* _Provided text_:
•••••
A selection of little treat bags, circa 1970s
I’ve been traveling down Memory Lane lately. My Trick-or-Treating heyday was in the 1970’s…from ages four – 11. By the time I got to junior high, it wasn’t cool to trick-or-treat anymore, and we shifted to house Halloween parties or dances.
Not that we didn’t have house parties in those days, too. As I wrote about in a Halloween post last year, my mother made tons of homemade pizza and offered bowls of chips, candy, and cups of soda for some of our famed parties and haunted house in the camp each year.
Here are a couple recipes posted in an pamphlet, circa 1975. I might have to try making that cake!
Candies like these were common, as were unwrapped sorts, like mallow pumpkins and candy corn, tossed in our trick-or-treat plastic pumpkins by the handful.
I saw ads like this all the time. It’s amazing how prices have changed in just a few decades!



There was an abundance of Witch and other Halloween decorations that had a definite 70’s flair, though it was a favorite activity each autumn to pull out the colored construction paper and fashion jack-o-lanterns, ghosts, black cats in front of yellow moons, witches flying, and spooky trees – all of which were hung on the windows or walls in the house…
I had this exact decoration hanging in my home and probably another one just like it hanging in our classroom, on one of the windows.
Because my mother hand-sewed all of our dance costumes, bedspreads, and curtains, as well as some of our clothes (which is a feat in and of itself, considering the time constraints in a household of nine, with three meals a days and loads of laundry that had to be spaced out because of the well water issues), some years we got to select a box-packaged, store-bought costume come Halloween.
On those special occasions, choosing our costumes at the local 5 and Dime was a trip much anticipated!
We’d get to wear our purchase, once for the school party and once for trick-or-treating. Then they were packed carefully away, since often, we’d have to go back to the old costumes and choose from them in future years; as an adult, I know that it must have been because money was especially tight on those Halloweens, but when I was a kid, it was just something that needed to happen periodically. We never complained.
I had this “gypsy” one, one year.
My sister, who was always more “princess-like” than I was – beautiful, fine-boned, and blond – wore one very much like this.
I can still smell the plastic scent of the mask and feel the slight condensation from breathing through the always-too-narrow nose holes as we participated in the classroom party or  ran door to door Trick-or-Treating on a crisp Halloween night.
It was an innocent time, especially in my earlier years. The whole scare about razor blades in apples and medication or drugs tainting candy didn’t get started until nearer to the time I was getting too old to participate in candy-gathering…and of course home-baked goods were still always allowed to be brought into school for classroom parties and treats.
As the day approaches this year, I’m hanging some decorations and getting into the spirit, hoping to give some children the same happiness when they trick-or-treat at my door that I felt on those Halloween nights long ago. 🙂
Do you have any treasured Halloween memories to share? I’d love to hear about them in the comments!
•••••
* _Directions for this task_: Return, word for word, the stretch of the Halloween memories post from "Here are a couple" through "a few decades!".

[Saved entries]
•••••
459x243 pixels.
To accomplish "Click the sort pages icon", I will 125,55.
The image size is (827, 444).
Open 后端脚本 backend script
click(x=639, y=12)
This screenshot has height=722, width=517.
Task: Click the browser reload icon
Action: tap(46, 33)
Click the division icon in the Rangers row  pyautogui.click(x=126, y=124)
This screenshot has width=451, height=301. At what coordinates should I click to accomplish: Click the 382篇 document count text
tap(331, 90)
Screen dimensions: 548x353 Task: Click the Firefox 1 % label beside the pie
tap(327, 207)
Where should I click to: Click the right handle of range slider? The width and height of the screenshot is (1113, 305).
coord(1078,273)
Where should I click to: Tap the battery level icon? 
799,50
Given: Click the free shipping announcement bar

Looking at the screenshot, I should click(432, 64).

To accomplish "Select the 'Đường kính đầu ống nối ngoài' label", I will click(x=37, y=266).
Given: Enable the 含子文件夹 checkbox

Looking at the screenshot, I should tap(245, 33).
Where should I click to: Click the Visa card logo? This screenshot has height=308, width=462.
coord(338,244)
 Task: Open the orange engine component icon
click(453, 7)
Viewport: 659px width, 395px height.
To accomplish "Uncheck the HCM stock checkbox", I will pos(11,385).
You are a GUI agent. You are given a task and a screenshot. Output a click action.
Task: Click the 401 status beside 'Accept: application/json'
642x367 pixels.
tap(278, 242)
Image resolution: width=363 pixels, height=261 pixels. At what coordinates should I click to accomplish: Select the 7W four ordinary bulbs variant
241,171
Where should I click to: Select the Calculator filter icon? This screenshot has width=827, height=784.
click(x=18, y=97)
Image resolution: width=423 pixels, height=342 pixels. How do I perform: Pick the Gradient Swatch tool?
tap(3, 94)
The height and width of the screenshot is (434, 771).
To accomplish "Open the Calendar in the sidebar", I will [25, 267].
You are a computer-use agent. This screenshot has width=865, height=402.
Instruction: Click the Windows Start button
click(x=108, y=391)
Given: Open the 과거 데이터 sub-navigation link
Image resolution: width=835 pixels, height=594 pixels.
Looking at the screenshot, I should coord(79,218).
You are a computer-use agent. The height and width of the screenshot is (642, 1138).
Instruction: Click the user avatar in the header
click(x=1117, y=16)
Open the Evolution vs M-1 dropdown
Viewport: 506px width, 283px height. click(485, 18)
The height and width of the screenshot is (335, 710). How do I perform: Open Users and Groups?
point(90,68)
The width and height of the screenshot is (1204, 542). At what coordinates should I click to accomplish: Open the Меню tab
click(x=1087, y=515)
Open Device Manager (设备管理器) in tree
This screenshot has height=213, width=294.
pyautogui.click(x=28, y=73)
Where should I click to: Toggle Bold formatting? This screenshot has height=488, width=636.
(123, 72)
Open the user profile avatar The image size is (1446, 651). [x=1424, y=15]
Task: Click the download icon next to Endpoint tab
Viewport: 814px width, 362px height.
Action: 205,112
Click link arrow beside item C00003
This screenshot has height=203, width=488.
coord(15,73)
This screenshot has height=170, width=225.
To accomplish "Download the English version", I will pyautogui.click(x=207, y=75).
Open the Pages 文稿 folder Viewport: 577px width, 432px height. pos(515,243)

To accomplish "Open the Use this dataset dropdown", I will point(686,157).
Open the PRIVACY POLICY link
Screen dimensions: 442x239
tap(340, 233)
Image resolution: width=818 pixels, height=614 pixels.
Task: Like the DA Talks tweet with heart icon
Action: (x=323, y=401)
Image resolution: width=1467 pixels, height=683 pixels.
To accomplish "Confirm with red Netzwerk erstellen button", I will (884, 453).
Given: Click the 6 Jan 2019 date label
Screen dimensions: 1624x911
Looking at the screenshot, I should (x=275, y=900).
•••••
* _Answer to the problem_:
Here are a couple recipes posted in an pamphlet, circa 1975. I might have to try making that cake!
Candies like these were common, as were unwrapped sorts, like mallow pumpkins and candy corn, tossed in our trick-or-treat plastic pumpkins by the handful.
I saw ads like this all the time. It’s amazing how prices have changed in just a few decades!